I think his beliefs are worked out and make sense, but aren't articulated well. What he's really doing is trying to replace morality-speak with a new, slightly different and more homogeneous way of speaking in order to facilitate scientific research (i.e., a very loose operationalization) and political cooperation (i.e., a common language).
But, I gather, he can't emphasize that point because then he'll start sounding like a moral anti-realist, and even appearing to endorse anything in the neighborhood of relativism will reliably explode most people's brains. (The realists will panic and worry we have to stop locking up rapists if we lose their favorite Moral System. The relativists will declare victory and take this metaphysical footnote as a vindication of their sloppy, reflectively inconsistent normative talk.)
This is not true. He recognizes this point repeatedly in the book and in follow-ups, and his response is simply that it doesn't matter. He's never claimed to have a self-justifying system, nor does he take it to be a particularly good argument against disciplines that can't achieve the inconsistent goal of non-circularly justifying themselves.
Check out his response to critics. That should clarify a lot.

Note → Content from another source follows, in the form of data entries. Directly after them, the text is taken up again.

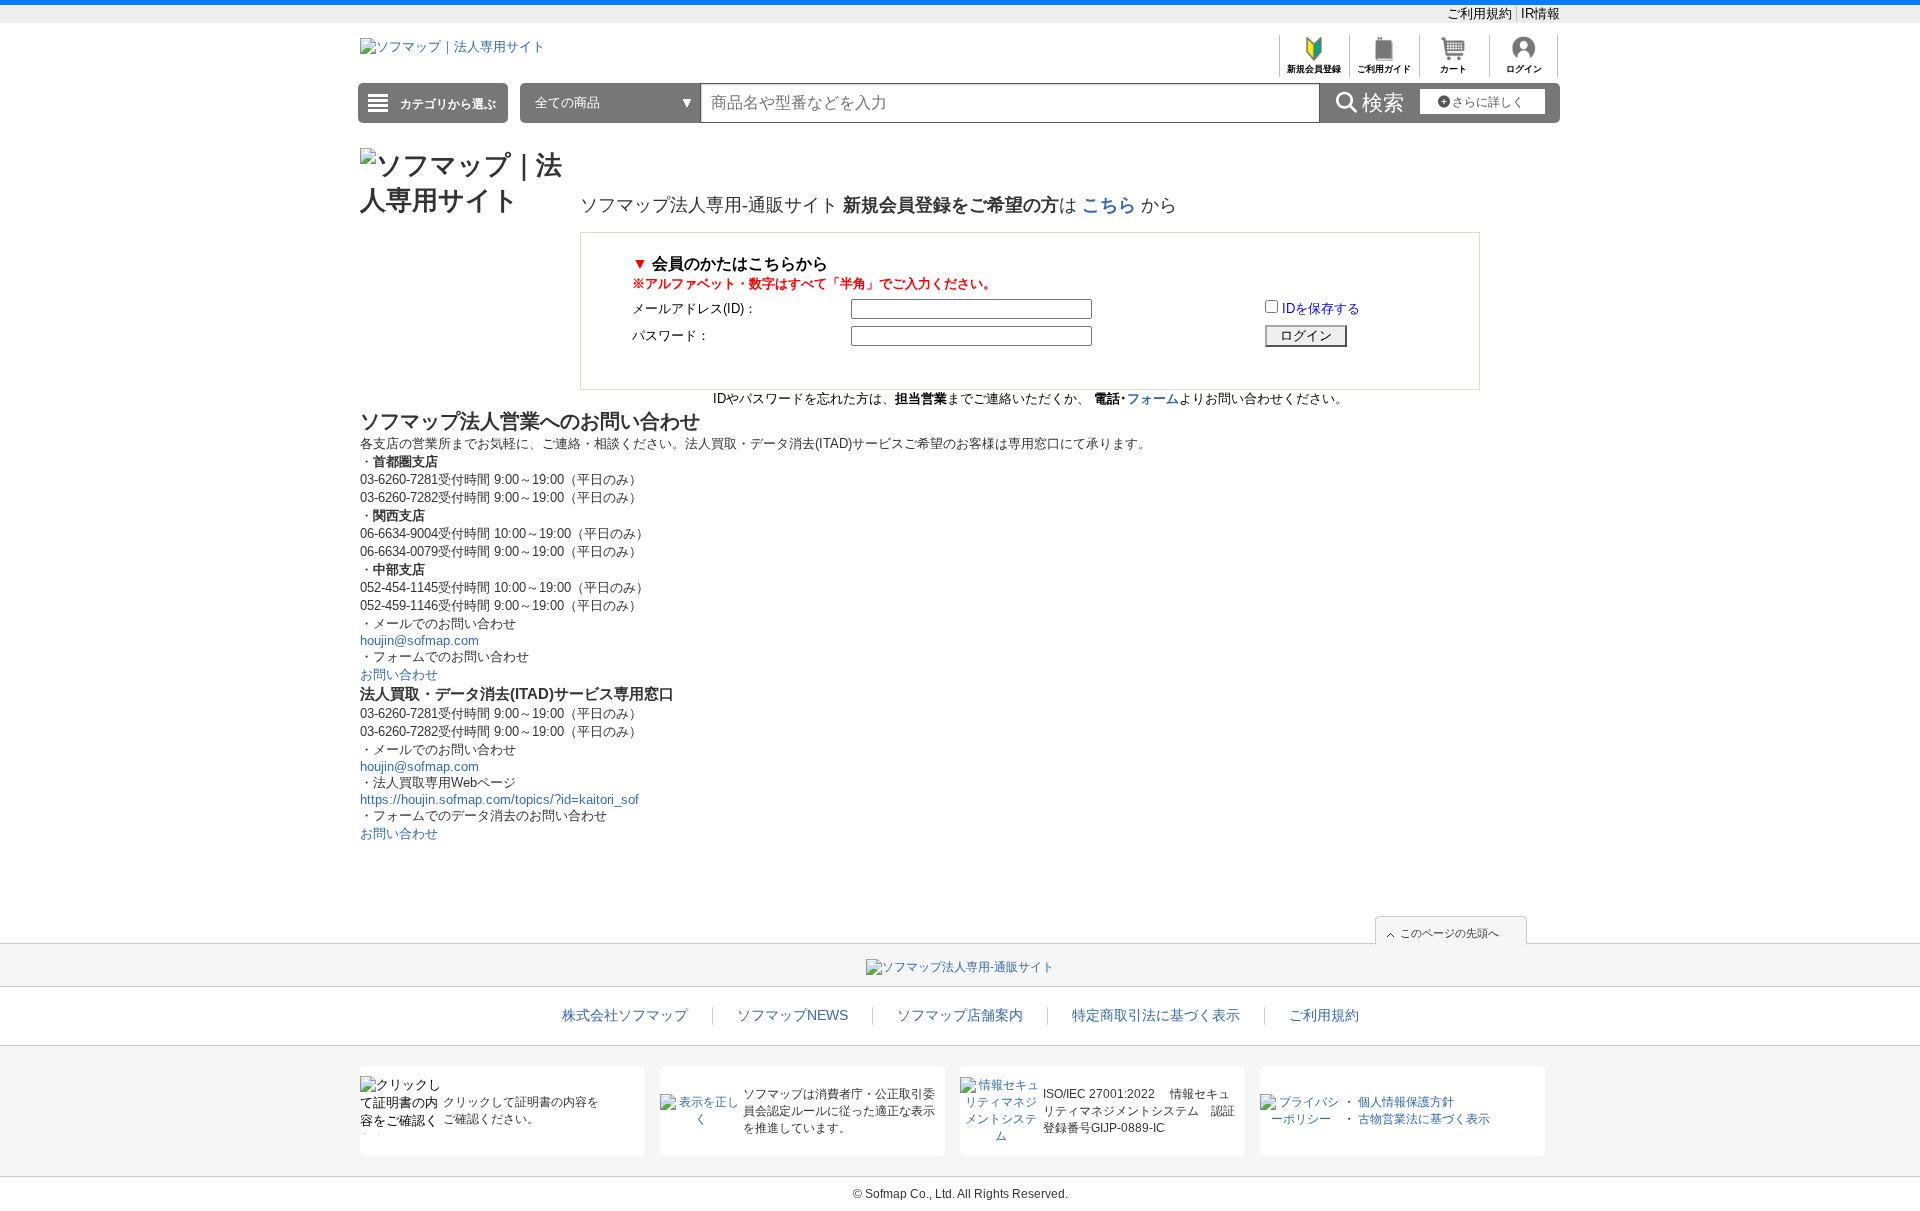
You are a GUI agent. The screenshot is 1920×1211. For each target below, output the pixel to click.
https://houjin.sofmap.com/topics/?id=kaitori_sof (499, 799)
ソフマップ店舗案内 (960, 1015)
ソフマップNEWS (792, 1015)
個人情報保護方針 (1406, 1102)
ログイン (1524, 69)
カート (1453, 69)
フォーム (1153, 398)
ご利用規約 (1481, 13)
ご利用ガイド (1384, 69)
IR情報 (1540, 13)
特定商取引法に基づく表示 (1156, 1015)
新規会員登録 (1314, 69)
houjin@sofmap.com (419, 640)
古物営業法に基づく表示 (1424, 1119)
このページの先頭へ (1449, 933)
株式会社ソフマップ (625, 1015)
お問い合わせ (399, 674)
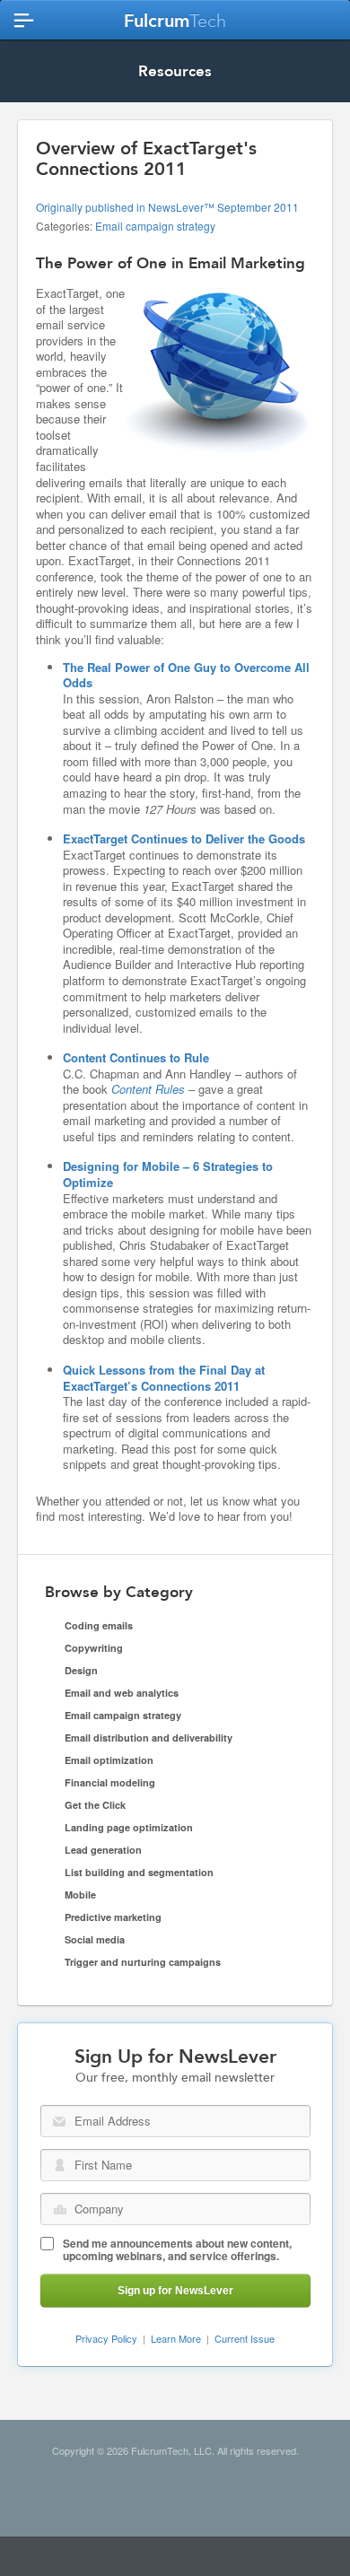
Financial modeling (110, 1782)
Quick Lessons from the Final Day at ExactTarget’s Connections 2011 (164, 1377)
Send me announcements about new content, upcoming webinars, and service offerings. (177, 2249)
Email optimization (109, 1760)
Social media (95, 1939)
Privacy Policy (106, 2338)
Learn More (176, 2338)
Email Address (59, 2121)
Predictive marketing (113, 1917)
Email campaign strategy (155, 225)
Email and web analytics (122, 1692)
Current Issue (244, 2338)
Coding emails (99, 1625)
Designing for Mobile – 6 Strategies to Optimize (168, 1174)
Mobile (80, 1894)
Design (81, 1670)
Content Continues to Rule (136, 1057)
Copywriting (94, 1648)
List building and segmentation (139, 1872)
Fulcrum (175, 20)
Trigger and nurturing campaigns (143, 1962)
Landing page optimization (129, 1827)
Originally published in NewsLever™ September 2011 (167, 206)
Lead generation (103, 1849)
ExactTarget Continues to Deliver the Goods (184, 838)
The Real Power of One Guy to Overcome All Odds (186, 675)
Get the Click (95, 1805)
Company (60, 2209)
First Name (60, 2165)
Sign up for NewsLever (175, 2290)
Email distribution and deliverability (148, 1737)
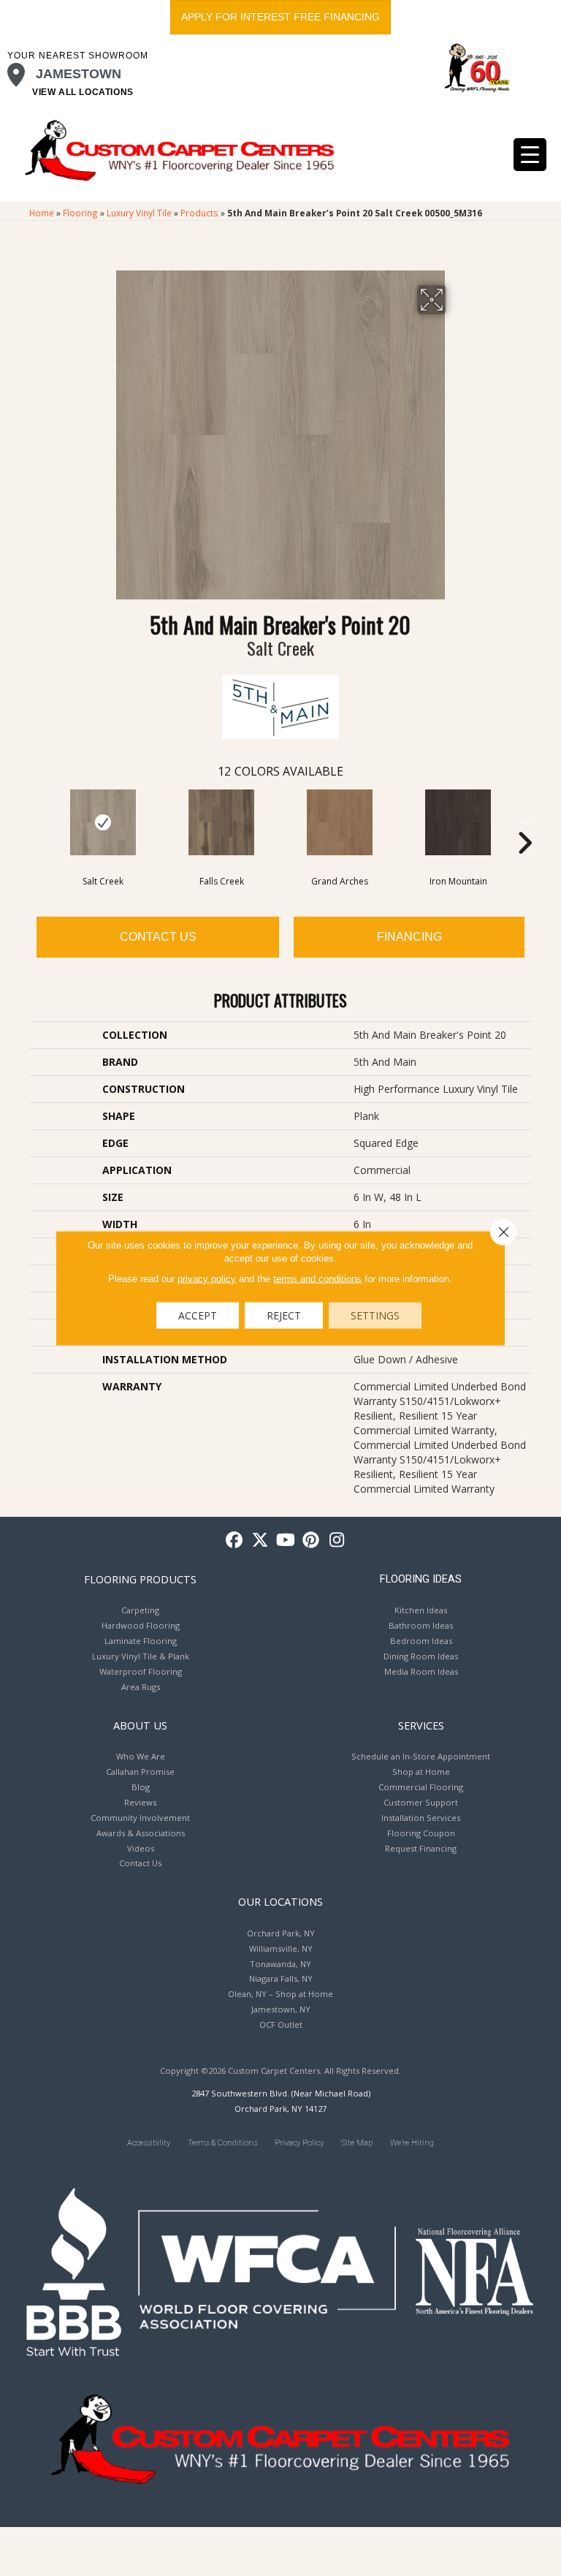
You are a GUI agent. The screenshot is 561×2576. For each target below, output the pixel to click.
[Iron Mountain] (458, 822)
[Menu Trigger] (530, 154)
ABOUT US (140, 1725)
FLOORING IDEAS (421, 1579)
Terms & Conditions (222, 2143)
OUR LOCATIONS (280, 1901)
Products (199, 213)
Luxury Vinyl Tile (139, 213)
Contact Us (158, 937)
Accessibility (148, 2143)
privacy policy (207, 1278)
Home (41, 213)
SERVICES (421, 1725)
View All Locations (83, 92)
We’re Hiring (412, 2143)
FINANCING (409, 937)
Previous (36, 821)
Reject (284, 1315)
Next (524, 821)
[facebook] (234, 1540)
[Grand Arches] (339, 822)
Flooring (80, 213)
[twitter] (260, 1540)
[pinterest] (311, 1540)
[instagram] (337, 1540)
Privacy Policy (299, 2143)
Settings (375, 1315)
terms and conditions (317, 1278)
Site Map (357, 2143)
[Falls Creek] (221, 822)
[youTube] (286, 1540)
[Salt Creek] (103, 822)
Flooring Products (140, 1579)
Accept (197, 1315)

What do you mean by 'utility' here? If 'utility' is just a measure of how much something satisfies our values, then the obviousness seems a lot less mysterious.
Yeah, I plan to do basically that. (Not just as a tactic, though. I do agree with him on most of his points, and I do disagree with him on a specific just-barely-core issue.)
I did read his response to critics in addition to skimming through his book. As far as I remember his position really does seem vague and inconsistent, and he never addresses things like the supposed is-ought problem properly. He just handwaves it by saying it does not matter, as you point out, but this is not what I would call addressing it properly.
Utility always means satisfying preferences, as far as I know. The reason his answer is not obvious is that it assumes that what is desirable for the aliens must necessarily be desirable for us. In other words, it assumes a universal morality rather than a merely "objective" one (he assumes a universally compelling moral argument, to put it in less wrong terms). My greatest frustration in discussing morality is that people always confuse the ability to handle a moral issue objectively with being able to create a moral imperative that applies to everyone, and Harris seems guilty of this as well here.